> [BRIEF] Reproduce the material that follows, keeping every line exactly as it is.

> [RECORD SET]

>>>>>

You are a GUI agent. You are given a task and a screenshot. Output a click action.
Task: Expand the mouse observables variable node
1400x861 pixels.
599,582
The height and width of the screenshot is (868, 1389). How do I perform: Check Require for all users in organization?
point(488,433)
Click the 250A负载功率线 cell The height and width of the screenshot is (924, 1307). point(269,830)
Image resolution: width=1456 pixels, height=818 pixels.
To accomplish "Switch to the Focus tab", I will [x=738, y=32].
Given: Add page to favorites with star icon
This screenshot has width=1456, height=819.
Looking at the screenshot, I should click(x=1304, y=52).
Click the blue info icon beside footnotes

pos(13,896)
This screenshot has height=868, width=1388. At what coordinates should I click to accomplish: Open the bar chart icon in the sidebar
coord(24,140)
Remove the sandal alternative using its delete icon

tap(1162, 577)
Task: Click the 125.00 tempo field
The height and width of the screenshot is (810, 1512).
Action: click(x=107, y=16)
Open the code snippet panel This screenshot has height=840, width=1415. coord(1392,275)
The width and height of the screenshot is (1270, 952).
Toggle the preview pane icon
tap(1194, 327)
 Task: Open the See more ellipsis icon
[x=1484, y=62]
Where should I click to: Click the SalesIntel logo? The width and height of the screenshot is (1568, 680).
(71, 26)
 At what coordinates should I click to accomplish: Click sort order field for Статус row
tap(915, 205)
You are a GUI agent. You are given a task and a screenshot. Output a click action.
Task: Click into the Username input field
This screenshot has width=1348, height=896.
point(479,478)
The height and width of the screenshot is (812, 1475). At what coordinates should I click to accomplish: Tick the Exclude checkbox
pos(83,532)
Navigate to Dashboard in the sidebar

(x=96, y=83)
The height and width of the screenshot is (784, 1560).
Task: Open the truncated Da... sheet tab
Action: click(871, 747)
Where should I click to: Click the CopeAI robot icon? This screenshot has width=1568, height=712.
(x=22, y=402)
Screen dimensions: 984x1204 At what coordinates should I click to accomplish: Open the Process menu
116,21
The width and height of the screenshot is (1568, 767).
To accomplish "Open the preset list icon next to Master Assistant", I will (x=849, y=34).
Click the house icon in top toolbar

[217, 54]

<<<<<

> [WRITTEN ANSWER]
You are a GUI agent. You are given a task and a screenshot. Output a click action.
Task: Expand the mouse observables variable node
1400x861 pixels.
599,582
The height and width of the screenshot is (868, 1389). How do I perform: Check Require for all users in organization?
point(488,433)
Click the 250A负载功率线 cell The height and width of the screenshot is (924, 1307). point(269,830)
Image resolution: width=1456 pixels, height=818 pixels.
To accomplish "Switch to the Focus tab", I will [x=738, y=32].
Given: Add page to favorites with star icon
This screenshot has width=1456, height=819.
Looking at the screenshot, I should click(x=1304, y=52).
Click the blue info icon beside footnotes

pos(13,896)
This screenshot has height=868, width=1388. At what coordinates should I click to accomplish: Open the bar chart icon in the sidebar
coord(24,140)
Remove the sandal alternative using its delete icon

tap(1162, 577)
Task: Click the 125.00 tempo field
The height and width of the screenshot is (810, 1512).
Action: click(x=107, y=16)
Open the code snippet panel This screenshot has height=840, width=1415. coord(1392,275)
The width and height of the screenshot is (1270, 952).
Toggle the preview pane icon
tap(1194, 327)
 Task: Open the See more ellipsis icon
[x=1484, y=62]
Where should I click to: Click the SalesIntel logo? The width and height of the screenshot is (1568, 680).
(71, 26)
 At what coordinates should I click to accomplish: Click sort order field for Статус row
tap(915, 205)
You are a GUI agent. You are given a task and a screenshot. Output a click action.
Task: Click into the Username input field
This screenshot has width=1348, height=896.
point(479,478)
The height and width of the screenshot is (812, 1475). At what coordinates should I click to accomplish: Tick the Exclude checkbox
pos(83,532)
Navigate to Dashboard in the sidebar

(x=96, y=83)
The height and width of the screenshot is (784, 1560).
Task: Open the truncated Da... sheet tab
Action: click(871, 747)
Where should I click to: Click the CopeAI robot icon? This screenshot has width=1568, height=712.
(x=22, y=402)
Screen dimensions: 984x1204 At what coordinates should I click to accomplish: Open the Process menu
116,21
The width and height of the screenshot is (1568, 767).
To accomplish "Open the preset list icon next to Master Assistant", I will (x=849, y=34).
Click the house icon in top toolbar

[217, 54]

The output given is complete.